***** Material shown *****

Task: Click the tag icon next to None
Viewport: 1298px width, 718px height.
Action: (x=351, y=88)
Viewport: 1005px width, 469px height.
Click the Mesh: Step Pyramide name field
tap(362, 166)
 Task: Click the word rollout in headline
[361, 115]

*****
***** Material shown *****

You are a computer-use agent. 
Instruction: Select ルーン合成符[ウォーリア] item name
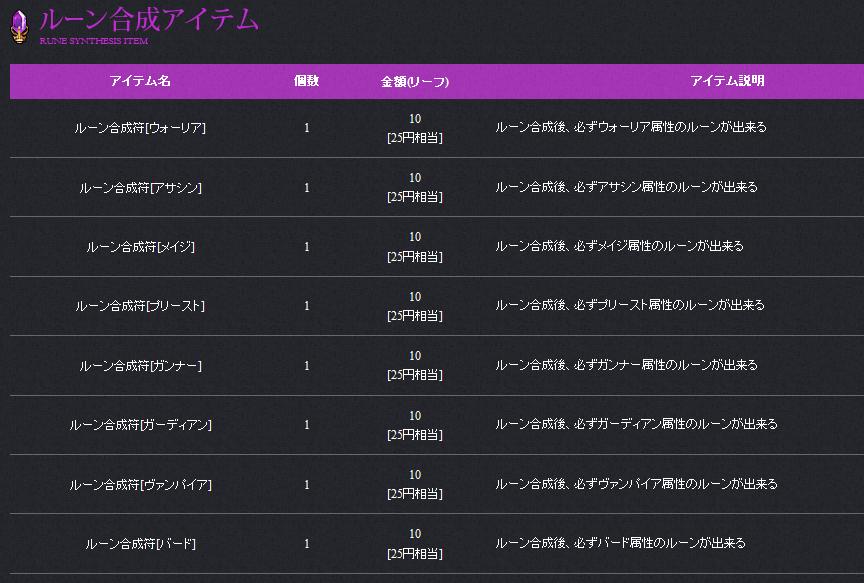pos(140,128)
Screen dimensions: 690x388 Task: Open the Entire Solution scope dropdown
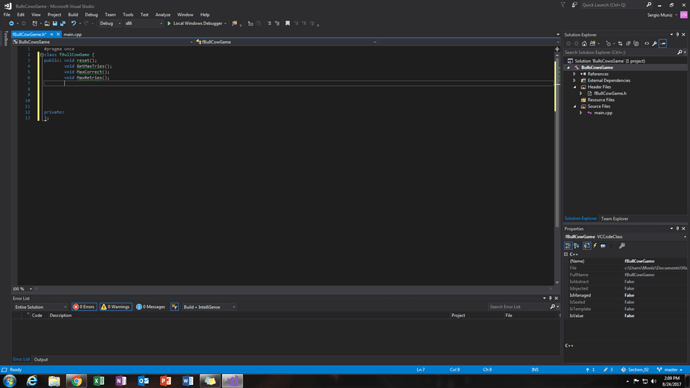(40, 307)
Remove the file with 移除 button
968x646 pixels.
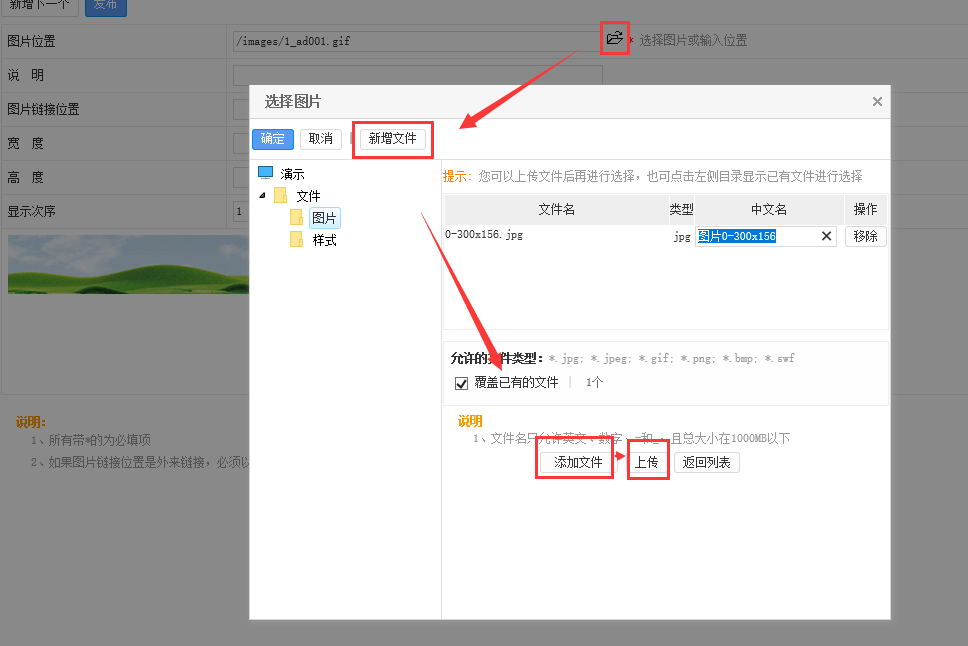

*****
***** Material shown *****

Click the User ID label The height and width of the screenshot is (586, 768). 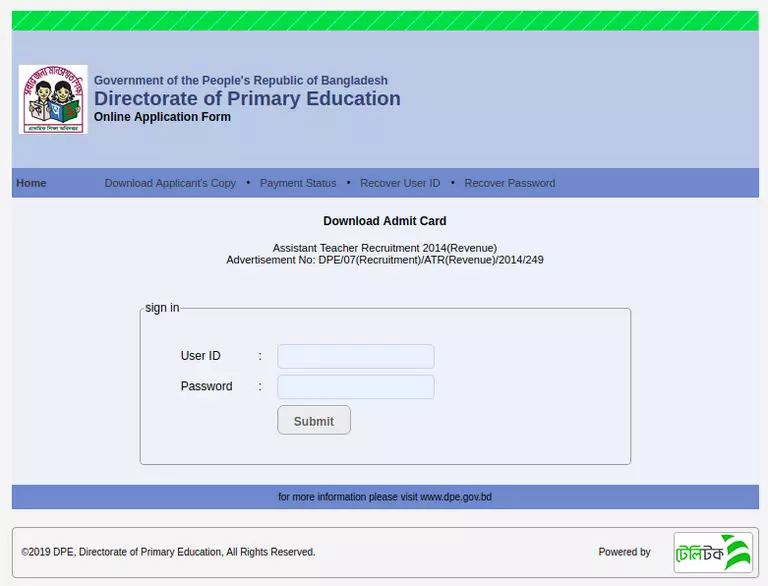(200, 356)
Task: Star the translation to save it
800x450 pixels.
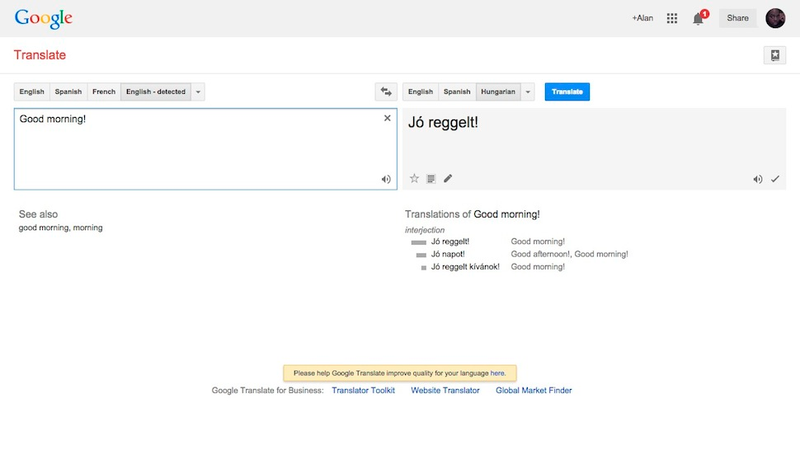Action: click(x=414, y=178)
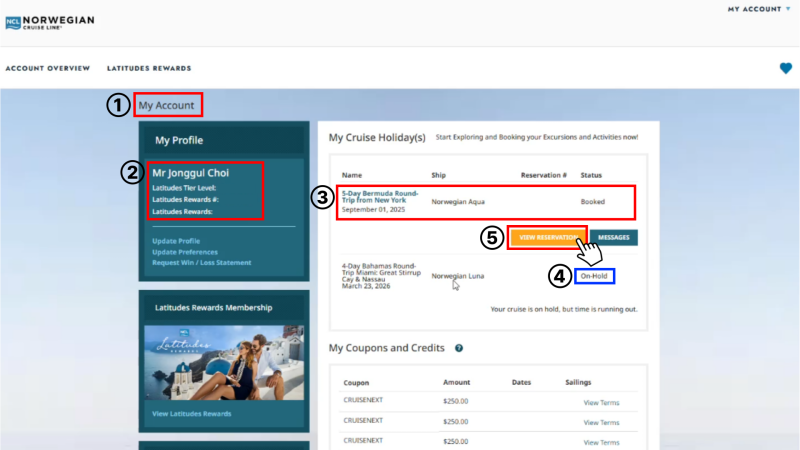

*****

In the records above, everything from the line with "Screen dimensions: 690x388" down to the line with "968x646 pixels." must be duplicated exactly, both lines kept. Leave no pictures in.

• Result
Screen dimensions: 690x388 Task: Open the Entire Solution scope dropdown
(40, 307)
Remove the file with 移除 button
968x646 pixels.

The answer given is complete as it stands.